--- DATA EXTRACT ---

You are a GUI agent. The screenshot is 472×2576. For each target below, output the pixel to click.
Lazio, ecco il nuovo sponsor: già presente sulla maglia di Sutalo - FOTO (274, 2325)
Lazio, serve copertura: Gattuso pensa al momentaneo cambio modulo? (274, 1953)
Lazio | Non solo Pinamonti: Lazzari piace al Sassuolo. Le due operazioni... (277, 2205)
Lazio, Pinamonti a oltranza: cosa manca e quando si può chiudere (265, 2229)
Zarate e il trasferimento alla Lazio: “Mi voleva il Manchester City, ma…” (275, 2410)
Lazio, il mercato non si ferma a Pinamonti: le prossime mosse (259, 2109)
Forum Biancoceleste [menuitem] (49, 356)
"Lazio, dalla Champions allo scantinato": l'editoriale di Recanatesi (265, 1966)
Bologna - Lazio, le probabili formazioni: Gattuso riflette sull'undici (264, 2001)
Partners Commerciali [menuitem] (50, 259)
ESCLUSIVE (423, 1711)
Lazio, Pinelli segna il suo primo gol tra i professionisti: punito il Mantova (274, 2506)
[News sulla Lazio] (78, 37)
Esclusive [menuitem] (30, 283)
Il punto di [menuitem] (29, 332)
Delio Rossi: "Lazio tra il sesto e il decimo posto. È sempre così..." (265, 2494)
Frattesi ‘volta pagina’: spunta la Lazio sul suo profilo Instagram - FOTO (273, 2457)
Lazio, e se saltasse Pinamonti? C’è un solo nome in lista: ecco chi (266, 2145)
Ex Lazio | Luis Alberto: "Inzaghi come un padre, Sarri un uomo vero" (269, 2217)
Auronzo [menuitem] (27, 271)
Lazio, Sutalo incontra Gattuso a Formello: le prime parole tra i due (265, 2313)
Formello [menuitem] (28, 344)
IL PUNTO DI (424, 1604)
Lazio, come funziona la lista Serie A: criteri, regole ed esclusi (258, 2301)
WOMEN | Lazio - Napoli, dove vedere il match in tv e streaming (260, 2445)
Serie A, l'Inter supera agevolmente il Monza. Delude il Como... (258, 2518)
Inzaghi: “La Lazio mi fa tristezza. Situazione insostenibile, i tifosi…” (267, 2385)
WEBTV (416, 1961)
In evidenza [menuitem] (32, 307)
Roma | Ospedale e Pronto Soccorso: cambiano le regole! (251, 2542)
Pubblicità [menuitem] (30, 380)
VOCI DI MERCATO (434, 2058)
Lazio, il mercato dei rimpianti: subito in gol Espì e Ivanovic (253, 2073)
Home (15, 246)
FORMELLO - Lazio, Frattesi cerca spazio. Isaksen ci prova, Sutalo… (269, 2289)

---

TASK DESCRIPTION: From the line containing "Pubblicità [menuitem] (30, 380)" to the final line of the entries, print every line exactly and nothing else.

RESULT FOR THIS EXERCISE:
Pubblicità [menuitem] (30, 380)
VOCI DI MERCATO (434, 2058)
Lazio, il mercato dei rimpianti: subito in gol Espì e Ivanovic (253, 2073)
Home (15, 246)
FORMELLO - Lazio, Frattesi cerca spazio. Isaksen ci prova, Sutalo… (269, 2289)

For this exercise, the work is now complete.